The CTP XML Anonymizer

From MircWiki
Revision as of 14:37, 13 August 2008 by Johnperry (talk | contribs)
Jump to navigation Jump to search

This article describes how to configure the CTP XML anonymizer. The anonymizer provides automatic modification of elements in XML objects. The intended audience for this article is CTP system administrators.

The XML anonymizer is driven by a script file which is identified in the XmlAnonymizer pipeline stage's configuration file element. This article describes the script language, which is different from that of the DicomAnonymizer and DicomFilter pipeline stages.

The script language contains three types of statements. Each starts on the first character of a line. Each is indicated by a specific starting character. A line not starting with one of the three command-start characters is appended to the preceeding line.

  • Any line starting with a '#' character is a comment line.
  • A line starting with an identifier is an assignment statement. An identifier always starts with a '$' and is immediately followed by a name, for example, $UIDROOT.
  • A line starting with a '/' character is a path assignment statement. Paths are XPath-like expressions, always starting from the root element.

If no bracketed qualifier is present in a path segment, the first element matching the segment name is selected. If all elements matching the segment name are to be selected, use the "[*]" wildcard qualifier, e.g. /root/element[*].

Here are some examples of paths:

  • /MIRCdocument/authorization/owner refers to the first owner child element of the first authorization child element of the MIRCdocument root element.
  • /MIRCdocument/@display refers to the display attribute of the MIRCdocument root element.
  • /*/* refers to any second-generation child element of an XML document, no matter what its root element is named.
  • /*//owner refers to any owner element in an XML document, no matter what its root element is named.
  • /message/segment[3] refers to the fourth (always count from zero) segment element of the message root element.

Statements are executed in order. No flow control statements are provided. A path statement in which the left side path is not matched in the document is ignored. Thus, one script file can contain anonymization instructions for files of different schemas. If a path on the right side of a statement does not appear in the document, it generates an empty string.

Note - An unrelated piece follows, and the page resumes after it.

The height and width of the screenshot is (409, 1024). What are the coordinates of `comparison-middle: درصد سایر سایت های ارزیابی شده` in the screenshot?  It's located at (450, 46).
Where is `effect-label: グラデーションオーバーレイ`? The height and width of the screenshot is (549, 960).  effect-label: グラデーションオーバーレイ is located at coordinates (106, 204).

Assignment statements are of two types:

  • $name = expression
  • /path = expression

In a $name assignment statement, an expression can be any combination of literals (quoted strings, e.g. "some text"), paths, and other names. For a path assignment, an expression can be any combination of literals, paths, names, or function calls. Whitespace between expression terms is ignored, and there are no operators. There are three functions:

  • $require( expression ) forces the creation of the element or attribute identified by the path on the left side of the assignment, including all necessary parent elements. The value assigned to the element or attribute is the value of expression argument of the $require function.
  • $remove() causes the element or attribute identified by the path on the left side of the assignment to be removed from the document.
  • $uid( expression ) causes the value of the element to be remapped using the value of the expression as the new UID's root. The UID remapping function uses the same UID remapping table as is used by the DICOM anonymizer, allowing UIDs to be remapped while preserving the relationships between DICOM and XML objects.

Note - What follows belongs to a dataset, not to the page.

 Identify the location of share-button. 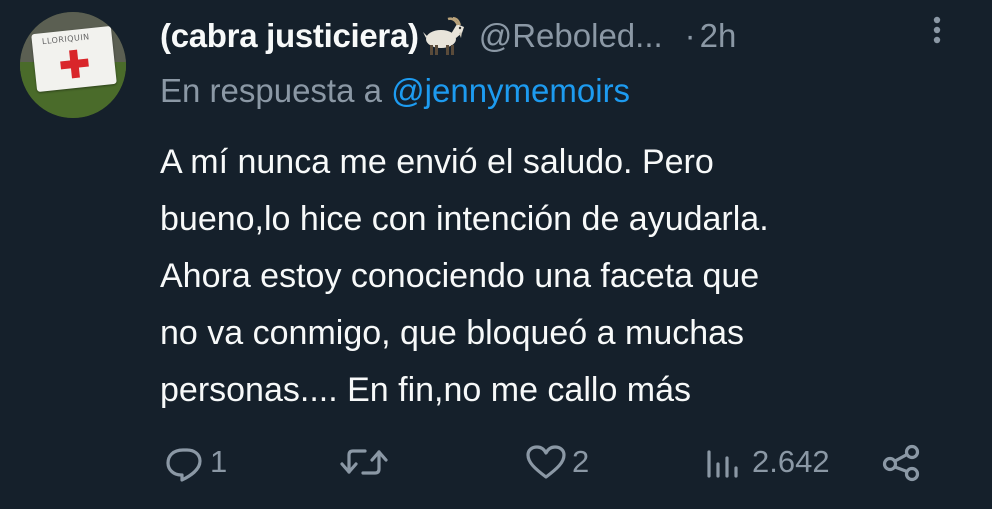
(902, 462).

Here is an example script for remapping UIDs of two different types in XML files whose root elements are called LidcReadMessage:

$UIDROOT = "1.2.3.4"
/LidcReadMessage/ResponseHeader/SeriesInstanceUid = $uid($UIDROOT)
/LidcReadMessage//imageSOP_UID = $uid($UIDROOT)

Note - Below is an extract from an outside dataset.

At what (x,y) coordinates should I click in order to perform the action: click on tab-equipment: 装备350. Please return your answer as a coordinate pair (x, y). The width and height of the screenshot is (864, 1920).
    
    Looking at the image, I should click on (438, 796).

Here is an example script for doing the same work as above but at the same time renaming the SeriesInstanceUid element to SeriesInstanceUID:

$UIDROOT = "1.2.3.4"
/LidcReadMessage/ResponseHeader/SeriesInstanceUid = $uid($UIDROOT)
$temp = /LidcReadMessage/ResponseHeader/SeriesInstanceUid
/LidcReadMessage/ResponseHeader/SeriesInstanceUID = $require($temp)
/LidcReadMessage/ResponseHeader/SeriesInstanceUid = $remove()
/LidcReadMessage//imageSOP_UID = $uid($UIDROOT)

To assist in debugging XML anonymizer scripts, there is a special name assignment command:

  • $print = expression

This causes the value of the expression to be inserted in the log.